Reporter Takes a Flight

  
With all these arguments before him in favor of the docility of the flying machine, a reporter for Time TIMES-HERALD persuaded himself yesterday afternoon that he would like to hitch himself to the airy steed and try conclusions with a fish eagle that circled over his head a mile or so. He had witnessed the success of Mr. Herring half a dozen times. It looked so very easy. Just a little jump off the end of a plank, and then a swift glide downward for 200 or 300 feet in the space of five seconds, a gentle drop on the soft sand, and it was all over. It was a thousand per cent better fun to look at than shooting the chutes.
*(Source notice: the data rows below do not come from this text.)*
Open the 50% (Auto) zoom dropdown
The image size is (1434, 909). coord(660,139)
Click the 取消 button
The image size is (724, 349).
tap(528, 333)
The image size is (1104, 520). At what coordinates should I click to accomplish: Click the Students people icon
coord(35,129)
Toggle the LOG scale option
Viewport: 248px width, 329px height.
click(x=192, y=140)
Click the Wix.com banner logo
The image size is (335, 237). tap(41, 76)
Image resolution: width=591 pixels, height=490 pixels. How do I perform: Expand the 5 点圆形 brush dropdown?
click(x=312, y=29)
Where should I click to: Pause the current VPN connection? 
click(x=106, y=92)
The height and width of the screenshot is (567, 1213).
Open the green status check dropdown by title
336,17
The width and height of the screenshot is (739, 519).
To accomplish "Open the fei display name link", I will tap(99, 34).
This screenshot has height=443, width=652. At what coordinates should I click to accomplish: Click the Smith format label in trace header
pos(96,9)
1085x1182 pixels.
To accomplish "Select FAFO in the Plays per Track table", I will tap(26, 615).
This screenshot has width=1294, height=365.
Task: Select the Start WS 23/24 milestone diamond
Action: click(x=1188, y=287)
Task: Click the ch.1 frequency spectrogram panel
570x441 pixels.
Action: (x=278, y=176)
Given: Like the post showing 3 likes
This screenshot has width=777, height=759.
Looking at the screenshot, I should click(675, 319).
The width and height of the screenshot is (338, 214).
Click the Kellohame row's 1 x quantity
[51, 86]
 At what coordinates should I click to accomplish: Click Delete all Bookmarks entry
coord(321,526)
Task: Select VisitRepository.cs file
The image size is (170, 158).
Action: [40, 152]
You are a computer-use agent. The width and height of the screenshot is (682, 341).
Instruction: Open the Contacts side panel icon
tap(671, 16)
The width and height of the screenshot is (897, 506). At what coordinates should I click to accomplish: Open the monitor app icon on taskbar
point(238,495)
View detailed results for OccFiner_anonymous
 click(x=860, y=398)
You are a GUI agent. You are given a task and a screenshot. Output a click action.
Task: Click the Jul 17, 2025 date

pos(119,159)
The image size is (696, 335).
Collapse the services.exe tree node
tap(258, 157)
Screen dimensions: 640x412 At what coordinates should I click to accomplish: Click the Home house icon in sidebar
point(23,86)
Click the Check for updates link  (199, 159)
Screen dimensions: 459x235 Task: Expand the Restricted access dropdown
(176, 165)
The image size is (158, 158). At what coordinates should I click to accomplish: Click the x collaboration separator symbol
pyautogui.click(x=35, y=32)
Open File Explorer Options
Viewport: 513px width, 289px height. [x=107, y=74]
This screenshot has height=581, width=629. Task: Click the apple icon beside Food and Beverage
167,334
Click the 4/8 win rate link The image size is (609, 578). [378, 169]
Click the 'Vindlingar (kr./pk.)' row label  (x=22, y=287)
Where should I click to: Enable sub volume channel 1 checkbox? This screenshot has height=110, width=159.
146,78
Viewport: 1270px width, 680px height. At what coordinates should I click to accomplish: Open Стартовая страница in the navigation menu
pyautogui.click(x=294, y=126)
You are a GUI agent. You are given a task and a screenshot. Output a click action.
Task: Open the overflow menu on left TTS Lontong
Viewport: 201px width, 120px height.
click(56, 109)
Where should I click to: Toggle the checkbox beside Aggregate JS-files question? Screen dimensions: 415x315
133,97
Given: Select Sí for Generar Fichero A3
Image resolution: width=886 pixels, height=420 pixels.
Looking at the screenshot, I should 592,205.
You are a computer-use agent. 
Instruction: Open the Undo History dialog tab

   It was not a good day for coasting on the air, although Mr. Herring had found the conditions suitable for several very interesting and successful demonstrations of the merits of the machine. The wind was blowing from the south at the rate of eighteen or twenty miles an hour, but it blew irregularly. This was unfavorable to the making of any long flights, and the best he could do was to fly about 300 feet from his starting point on the crest of a sand hall. He was about to conclude his experiments for the day when the feasibility of a greenhorn making a flight was suggested, and the machine was placed in the hands of the young man who made the suggestion.

Getting Ready to Start

   One will never know what it is to sail through the air at a speed of thirty or forty miles an hour, sometimes at a height of ten feet and at the next moment three times as high, until he has tackled the aerocurve, or gliding machine. The first step is to get under the apparatus, and, after all, this is the most difficult part of the performance. The machine weighs only twenty-three pounds, but it is as big as the bay window of a cottage and has an alarming tendency to topple over on a man's head at a critical moment. With but two small upright sticks to grasp and a frail wooden bar under each arm on which to support the weight of the body one is not deeply impressed with the stability of the machine on coming into actual contact.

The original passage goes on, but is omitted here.